Sebbene già da diverso tempo, diversi paesi in Europa consentano ai nascituri l’attribuzione del solo cognome della madre, da solo o in aggiunta a quello del padre (ad esempio, il sistema tedesco ha adottato la scelta congiunta del cognome familiare all’atto del matrimonio; quello spagnolo, la regola del doppio cognome; quello francese consente ai genitori di attribuire al proprio figlio sia il cognome paterno che quello materno, sia i loro due cognomi posti nell’ordine scelto da loro nel limite di un cognome per ciascuno), in Italia, fino alla decisione odierna della Consulta, la regola era quella dell'attribuzione del cognome paterno, sancita, per i figli nati fuori dal matrimonio, dall’art. 262 comma 1 del codice civile, in base al quale il figlio assume il cognome del genitore che lo ha riconosciuto e, nel caso in cui il riconoscimento avvenga contemporaneamente da parte di entrambi i genitori il figlio assume il cognome del padre.
La sentenza della Consulta
Con ricorso per la rettificazione di atto di stato civile presentato dinanzi al Tribunale di Bolzano ex art. 95, D.P.R. n. 396 del 2000 Tizio e Caia, fra loro non coniugati, chiedevano l'attribuzione del solo cognome materno alla figlia da loro riconosciuta contestualmente.
Il Tribunale di Bolzano con un’ordinanza di remissione del 17 ottobre 2019, n. 78 aveva sollevato dinanzi alla Consulta questione di legittimità costituzionale rispetto all'art. 262, primo comma, codice civile, nella parte in cui non consente ai genitori, di comune accordo, di trasmettere al figlio, al momento della nascita, il solo cognome materno per violazione delle disposizioni della Costituzione: articoli 2, 3, intesi quale tutela dell'identità personale e riconoscimento dell'uguaglianza tra la donna e l'uomo (cfr. art. 29, eguaglianza morale e giuridica dei coniugi); articolo 11 e 117, comma 1, Costituzione rispetto agli articoli 8 e 14 della Convenzione europea per la salvaguardia dei diritti dell'uomo e delle libertà fondamentali intesi quali tutela della vita privata e familiare e divieto di discriminazione, articolo 11 e 117, comma 1, Costituzione rispetto agli articoli 7 e 21 della Carta dei diritti fondamentali dell'Unione europea intesi quali rispetto della vita privata e della vita familiare e divieto di discriminazione.
La Corte Costituzionale con l’ordinanza dell’11 febbraio 2021 n. 18 aveva disposto l’autorimessione delle questioni di legittimità costituzionale dell’art. 262, comma 1, c.c., nella parte in cui, in mancanza di diverso accordo dei genitori, impone l’acquisizione alla nascita del cognome paterno, anziché dei cognomi di entrambi i genitori, in riferimento agli artt. 2, 3 e 117, comma 1, Cost., quest’ultimo in relazione agli artt. 8 e 14 CEDU.
Nelle sue motivazioni, il Giudice delle Leggi aveva rilevato che il sistema attuale è il portato di una concezione patriarcale della famiglia e dei poteri del marito, non più compatibile con il principio costituzionale di uguaglianza tra uomo e donna.

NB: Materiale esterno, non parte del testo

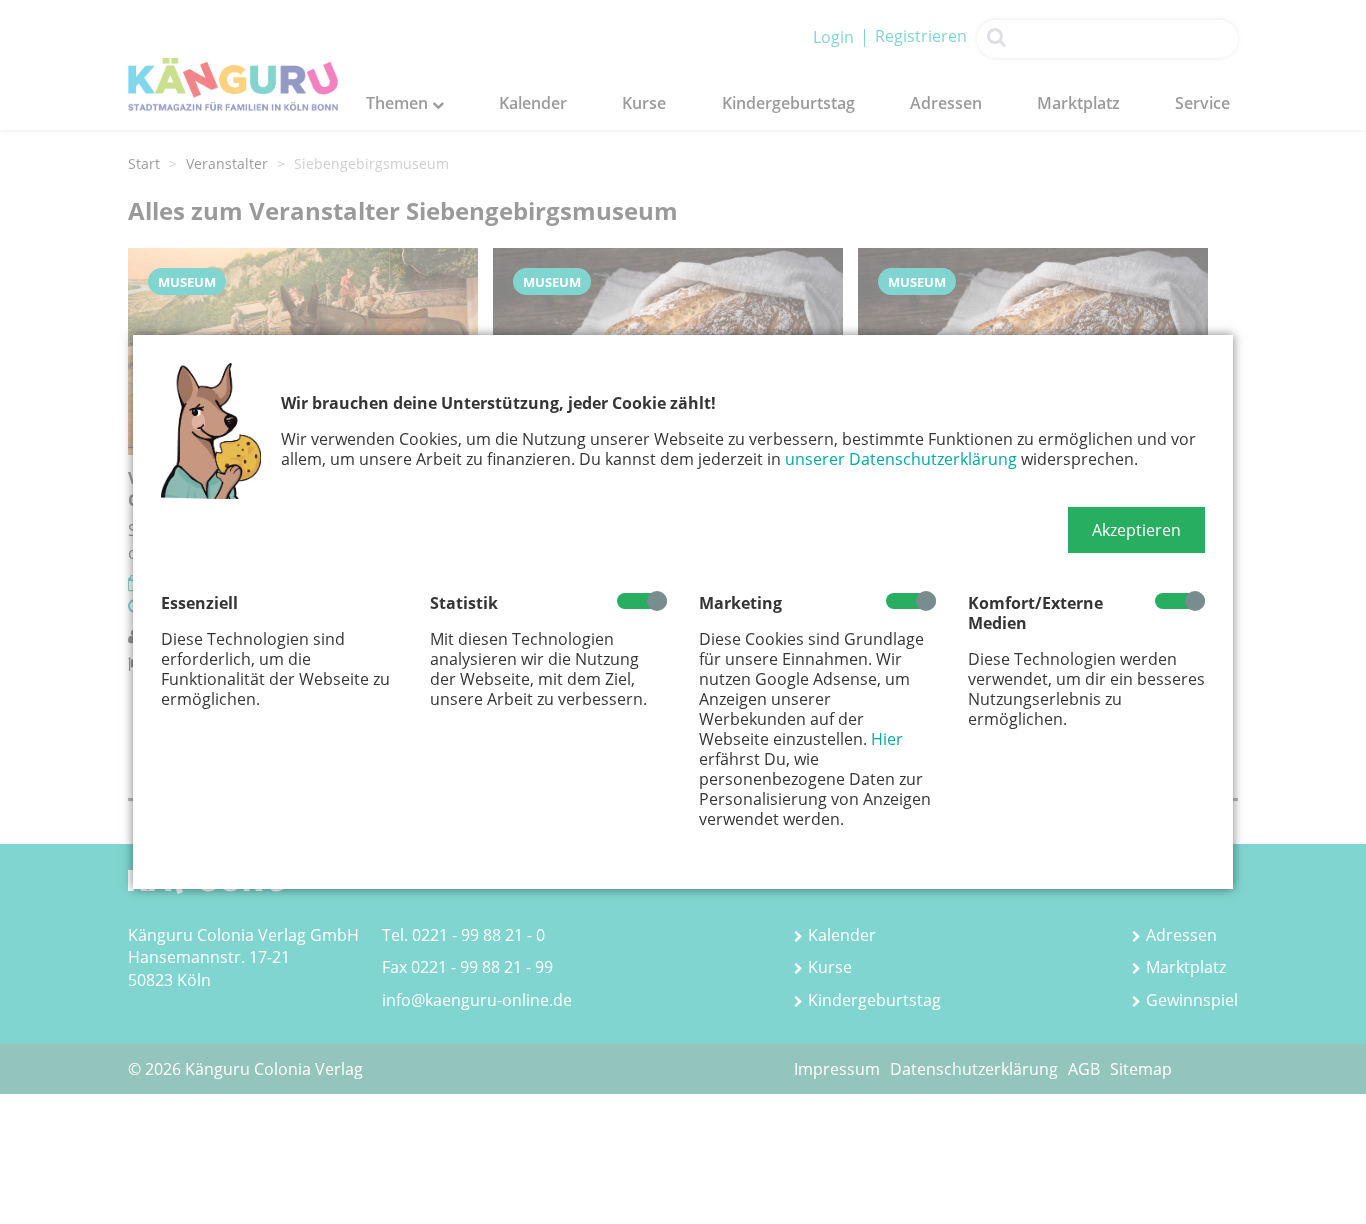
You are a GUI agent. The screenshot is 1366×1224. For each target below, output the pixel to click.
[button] (1136, 530)
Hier (887, 739)
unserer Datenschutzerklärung (901, 459)
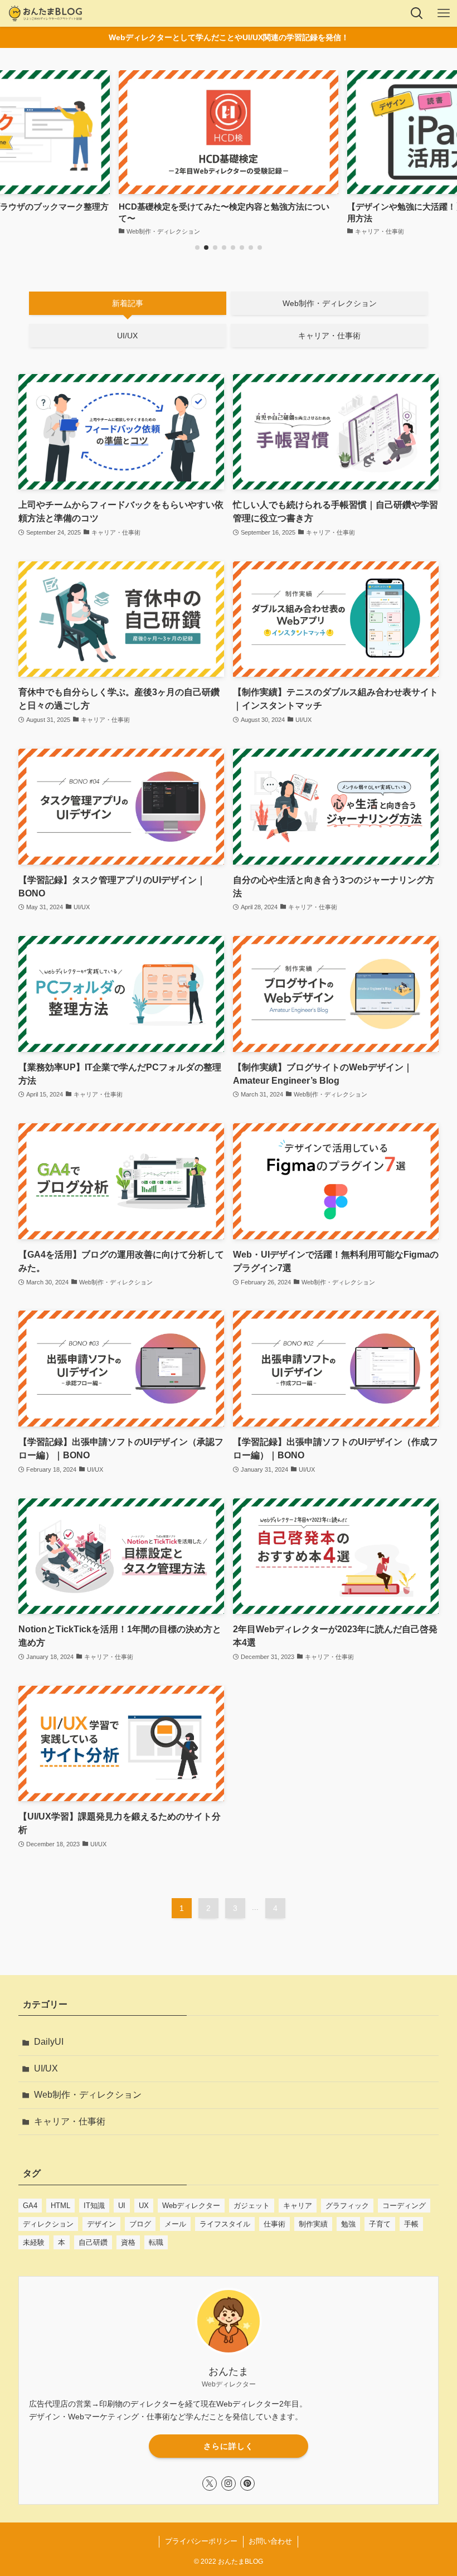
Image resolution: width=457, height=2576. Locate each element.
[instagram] (228, 2483)
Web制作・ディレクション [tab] (330, 303)
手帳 (411, 2224)
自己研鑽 (93, 2242)
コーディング (404, 2205)
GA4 (30, 2205)
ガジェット (252, 2205)
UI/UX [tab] (127, 335)
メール (175, 2224)
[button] (197, 247)
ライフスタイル (225, 2224)
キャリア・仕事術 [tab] (329, 335)
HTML (60, 2205)
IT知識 (94, 2205)
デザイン (101, 2224)
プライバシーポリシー (201, 2541)
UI (121, 2205)
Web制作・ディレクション (88, 2094)
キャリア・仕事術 (69, 2121)
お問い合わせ (270, 2541)
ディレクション (48, 2224)
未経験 (34, 2242)
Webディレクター (191, 2205)
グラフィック (347, 2205)
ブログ (140, 2224)
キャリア (297, 2205)
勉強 (348, 2224)
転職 (156, 2242)
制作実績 (313, 2224)
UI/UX (46, 2068)
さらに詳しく (228, 2446)
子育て (380, 2224)
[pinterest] (247, 2483)
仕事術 (274, 2224)
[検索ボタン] (416, 13)
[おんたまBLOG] (45, 13)
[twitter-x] (209, 2483)
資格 (128, 2242)
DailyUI (49, 2041)
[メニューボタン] (443, 13)
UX (144, 2205)
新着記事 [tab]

Doverosa, dunque, nel nostro paese, una rilettura dei meccanismi di attribuzione del cognome, soprattutto dopo la sentenza Cusan Fazzo della C.E.D.U. nella quale viene ricordata l’importanza di procedere verso l’uguaglianza tra i sessi, attraverso l’eliminazione delle discriminazioni fondate sul sesso nella scelta del cognome ed affermando che la tradizione di imporre il cognome paterno non può giustificare una discriminazione nei confronti delle donne: «excessivement rigide et discriminatoire envers les femmes (Cusan et Fazzo [paragrafo] 67)»
Conseguentemente, l’impossibilità di derogare alle disposizioni che impongono l’attribuzione del solo cognome paterno, è stata ritenuta una violazione dell’articolo 14 combinato con l’articolo 8 della Convenzione.
Il caso Cusan et Fazzo sempre richiamato nelle sue ultime sentenze dalla Consulta, ha dato la stura ad una serie di proposte di modifica dell’ordito normativo del nostro Paese, ma non è certamente stato il primo che è stato risolto dalla CEDU.
Nel caso Losonci Rose e Rose c. Svizzera (sentenza 9 novembre 2010, n. 664/06) la pronuncia della Corte riguarda la necessità, in base al diritto svizzero, per i coniugi che vogliano assumere il cognome della moglie, di presentare alle autorità nazionali una richiesta comune, in assenza della quale viene loro attribuito esclusivamente il cognome del marito.
Allo stesso modo, qualche anno più tardi, nel caso ÜnalTekeli c. Turchia (sentenza 16 novembre 2004, n. 29865/96) la Corte ha affermato che la legge turca che impone ad una donna coniugata di portare il cognome del marito o di far precedere il cognome del marito al proprio, sia incompatibile, in quanto discriminatoria, rispetto agli artt. 8 e 14 della CEDU.
In tutte queste decisioni la Corte ha quindi concluso per la violazione degli articoli 8 e 14 della Convenzione, valorizzando l'eguaglianza dei sessi e la necessità di eliminare ogni discriminazione di natura sessuale nella scelta del cognome, posto che la tradizione di dichiarare l'unità della famiglia attraverso l'attribuzione a tutti i suoi membri del solo cognome del marito non giustifica una discriminazione nei confronti delle donne.
L’effettiva realizzazione dell’identità personale si attua anche attraverso l’affermazione del diritto del figlio ad essere individuato tramite l’attribuzione del cognome di entrambi i genitori, considerato il riconoscimento del paritario rilievo di tali figure nel processo di costruzione dell’identità medesima. In sostanza, si tratta di una opzione che consente al minore di rendere percepibile all’esterno la filiazione da ambedue i genitori. Inoltre non risulta nella specie dedotto alcun pregiudizio in ordine ad un’eventuale negativa reputazione della madre, tale da rendere non opportuna l’aggiunta del suo cognome e, peraltro, il minore non ha raggiunto la fase adolescenziale o preadolescenziale della sua vita, avendo cinque anni, per cui non ha ancora acquisito una definitiva, piena e formata identità, eventualmente suscettibile di sconsigliare l’aggiunta del cognome materno a quello paterno che lo ha accompagnato sin dalla nascita.
Conclude la Consulta: “Ne consegue che, per poter attribuire al figlio il cognome di uno dei genitori, è necessario il loro accordo, non surrogabile in via giudiziale, in quanto implica la scelta di identificare con il cognome di uno dei genitori il duplice legame con il figlio. In mancanza di tale accordo, devono attribuirsi i cognomi di entrambi i genitori, nell’ordine dagli stessi deciso.
Ove difetti l’accordo sull’ordine di attribuzione dei cognomi dei genitori, che è parte della regola suppletiva, si rende necessario dirimere il contrasto e lo strumento che le norme vigenti consentono, attualmente, di approntare è quello dell’intervento giudiziale.”